Some companies are beginning to wonder what to do with their corporate social responsibility (CSR) reports, those glossy annual attempts to prove -- and justify -- "responsibility" initiatives. Others are debating whether to publish one.
The conventional model of the annual CSR report is built on the annual corporate report archetype, that snapshot in time of business focus, performance, and strategy. Meant to meet statutory reporting requirements of the jurisdictions in which an organization's stock is traded, annual reports are also sometimes a marketing tool (as is often the true intention of a CSR report). The most important part of the annual report is the management discussion and analysis, the part that competitors, investment bankers and financial analysts read . . . and hardly anyone else.
In most jurisdictions, there are no statutory obligations to produce a CSR report, no nothing compelling external reasons. And maybe they have had their day. Some who have been in the game a long time are recognizing the limitations of this traditional reporting mechanism. CSR reports seldom satisfy a company's critical audiences, even if they are informed by stakeholder panels who help the organization ensure it is reporting on the right things.
Those with some stake in the company's activities (neighbors, local governments, environmental or human rights watchdogs) want a less static, less marketing-oriented means of narrating corporate assurances and successes in achieving CSR goals. They tend to favor more timely reporting on progress, increased interaction and discussion of CSR goals. What they are looking for is something that is less a report and more a platform for engagement and problem solving. And what employees? Well frankly only a minority likely read it.

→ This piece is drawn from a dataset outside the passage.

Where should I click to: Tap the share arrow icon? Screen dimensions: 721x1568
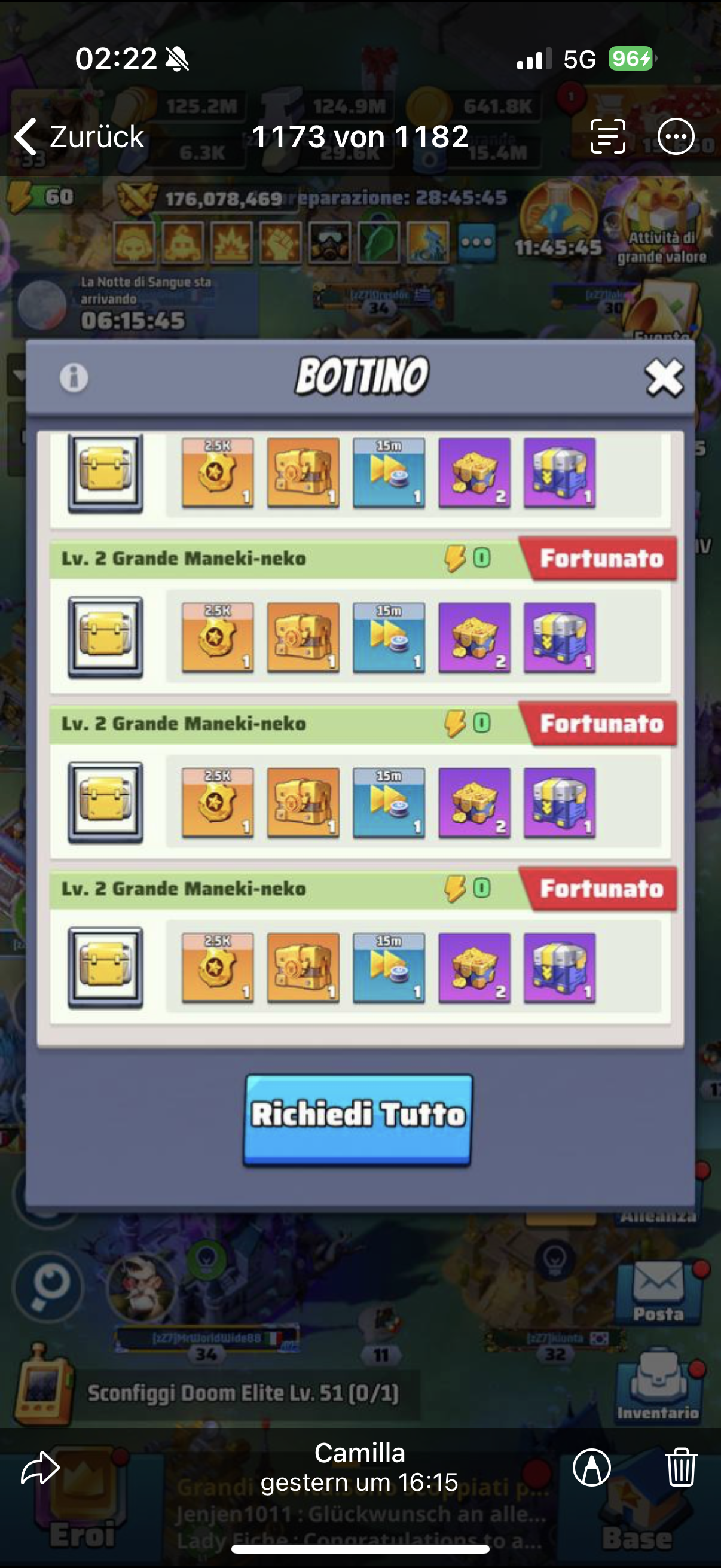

As Scott Liebs, deputy editor of CFO magazine, suggest in a piece (link is below) on CSR reporting we ere moving to a new reporting model:
“… companies … need to focus less on the [CSR] report and more on the reporting, conceiving of it as a continuous activity that is as critical to running the business as it is to selling the business.”
And Alex Hausmann The Timberland Company's CSR reporting manager argues the same recently in an article in Environmental Leader:
"As an organization we needed to move from static data in CSR reports to more dynamic information exchange; from corporate statement to stakeholder engagement; and from delayed annualized information to quarterly updates on CSR progress."
Timberland has moved to quarterly reporting on 15 CSR performance indicators including trend data, context and analysis. The benefit of this approach is that it is more a more coincident (with current programs) and lively interface between a company and its customers, partners and critics. It promotes, even mandates engagement.
They're on the right track.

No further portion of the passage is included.